The Pennsylvania Department of Health's recently cited Penn State Hershey Medical Center for the hospital's failing to administer care to three patients in a timely manner, two of whom died.
For anyone who has concerns about the quality of their healthcare, asking your doctor tough questions is one way to get the answers.
Their are a few ways to take matters into your own hands to get the answers you might need.
The Pennsylvania Department of Health investigates safety concerns and can issue citations to hospitals for violations.
Healthcare advocates have a few suggestions on what patients should consider in determining if their hospital is the right hospital for them.
Finding the best healthcare for yourself or a loved one might difficult for some, which begs the question 'should there be a standard rating system for hospitals as there are for restaurants?'
Hospital and Healthsystems of Pennsylvania (HAP) CEO, President Andy Carter said "the federal government tried to take all their many measures, which we encourage people to look at, and boil it down into a single star rating. Boy has that created a lot of problems. Really not taking into account all the different circumstances that the hospitals face."
Carter says there are many online resources available for prospective patients to compare healthcare options, including Hospital and Healthsystems of Pennsylvania's own website here.
HAP and and several other organizations keep tabs on hospitals, and what factors affect a patient's quality of care.

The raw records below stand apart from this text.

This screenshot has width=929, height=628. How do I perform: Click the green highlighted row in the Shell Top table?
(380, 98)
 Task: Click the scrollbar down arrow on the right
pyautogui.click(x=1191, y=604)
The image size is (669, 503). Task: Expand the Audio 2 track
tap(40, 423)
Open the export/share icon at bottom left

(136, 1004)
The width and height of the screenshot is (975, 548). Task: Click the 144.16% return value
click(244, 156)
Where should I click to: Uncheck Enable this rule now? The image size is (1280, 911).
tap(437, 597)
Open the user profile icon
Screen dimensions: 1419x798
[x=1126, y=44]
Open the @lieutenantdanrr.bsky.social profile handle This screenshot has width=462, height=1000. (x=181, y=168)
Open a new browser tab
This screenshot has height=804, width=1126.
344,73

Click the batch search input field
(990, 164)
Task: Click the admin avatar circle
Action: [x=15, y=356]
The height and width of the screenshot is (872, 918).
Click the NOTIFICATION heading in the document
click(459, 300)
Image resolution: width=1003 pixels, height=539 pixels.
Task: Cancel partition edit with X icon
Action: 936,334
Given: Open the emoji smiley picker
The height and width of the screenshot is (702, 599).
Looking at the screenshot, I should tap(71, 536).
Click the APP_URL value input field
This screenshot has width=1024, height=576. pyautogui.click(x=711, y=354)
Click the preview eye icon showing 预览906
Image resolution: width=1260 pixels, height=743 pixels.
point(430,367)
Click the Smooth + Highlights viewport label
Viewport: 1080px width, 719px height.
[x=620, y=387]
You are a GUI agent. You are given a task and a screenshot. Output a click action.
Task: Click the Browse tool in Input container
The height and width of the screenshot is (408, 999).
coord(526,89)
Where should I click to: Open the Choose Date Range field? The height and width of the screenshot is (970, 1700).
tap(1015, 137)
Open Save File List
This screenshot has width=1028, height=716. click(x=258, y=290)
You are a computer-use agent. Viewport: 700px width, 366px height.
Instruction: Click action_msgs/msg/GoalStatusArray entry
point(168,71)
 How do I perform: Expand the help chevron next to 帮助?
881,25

"One of the best ones is how often is a patient having to come back to the hospital, within 30 days to get something that went wrong fixed. That's not something we want to have happen, so we keep a very close eye on that," Carter said.
A hospital's infection rate is also something many online resources take into consideration in rating a hospital.
"It's a big source of problems for patients, that they go in for a surgical procedure and end up getting an infection, in the hospital. We're working very hard to reduce those, and we keep a real close eye on infection rates," Carter said.
Carter credits the state's requirements for hospitals to report incidents to the Department of Health for creating better transparency.
"I think the good news for Pennsylvanians, is that we are a high quality state and we are publishing data routinely about the performance of member hospitals, so that we all know we're under scrutiny to deliver high quality care," Carter said.
While the state health department issues citations to hospitals in Pennsylvania, a health department spokesperson suggests turning to a federal government website to compare the quality of area hospitals.